You can send .pdf, .jpg, .png, or .gif files. These documents must be authentic and unaltered. You may remove pricing information, but the rest of the document must be visible.

If we do not hear from you within 30 days, or we are unable to confirm the information you provide, we will remove your listings for certain popular products in the Music category.

To learn more about our policies, search for these topics in Seller Central Help:
-- Prohibited Seller Activities and Actions
-- Product Detail Page Rules
-- Condition Guidelines

Sincerely,


message 245: by Serial (new)

Serial Sock Trumpet (serialsocktrumpet) | 1998 comments Like I've said before, Amazon Fucks animals.

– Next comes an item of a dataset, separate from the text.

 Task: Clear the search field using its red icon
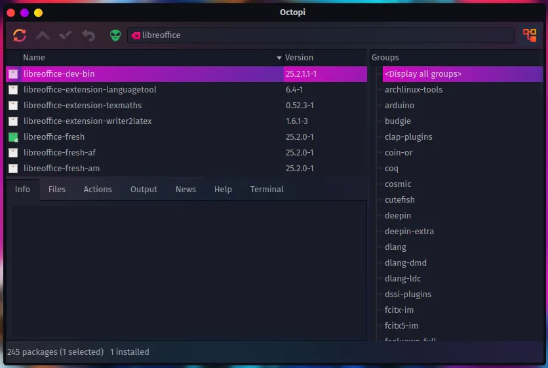click(x=136, y=35)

message 246: by Serial (new)

Serial Sock Trumpet (serialsocktrumpet) | 1998 comments What a contrast. I ordered a CD by Steve Ignorant and Slice Of Life, today got a personal email from Steve saying he'll post it tomorrow.


message 247: by suzysunshine7 (last edited Oct 24, 2017 08:16AM) (new)

suzysunshine7 | 16038 comments So my Seller Account for the selling on of just the occasional 'Like New' CD on Amazon looks like it is also about to be shut down as well? I thought it was a Spoof Email at first but the Sellers Forum on Amazon sadly confirmed it to be genuine.

I've sent Amazon a very polite but distinctly annoyed Email back asking them to clarify as to just how they expect 'to provide a great customer experience' by actively preventing decent and honest Sellers like myself from being able to sell our CDs on Amazon in the future.

I have always prided myself on never selling on anything less than 'Like New' - unlike some of the really big company Sellers who have often had no conscience at all about selling me some very seriously crappy CDs that then got sent straight back for an immediate refund!


message 248: by Val (new)

Val H. | 22141 comments My son sent me this:

https://www.boredpanda.com/american-b...

I did crack up at Steve's reply to No. 33

I once used the word "fortnight" on the Zon.us forums and a poster told me I "spoke" like a character in Jane Austen!


message 249: by suzysunshine7 (new)

suzysunshine7 | 16038 comments Val wrote: "My son sent me this:

https://www.boredpanda.com/american-b...

I did crack up at Steve's reply to No. 33

I once used the word "fortnight" on the Zon.us forums a..."


Everyone went to bed hours ago here, Val, so I only managed to read up to number 18 before I was laughing so much that I just had to stop in case I woke anyone up! - LOL!!!

I'll save the rest to read tomorrow ... ;o> ... ;o> ... ;o>


Gingerlily - The Full Wild | 600 comments That was brilliant!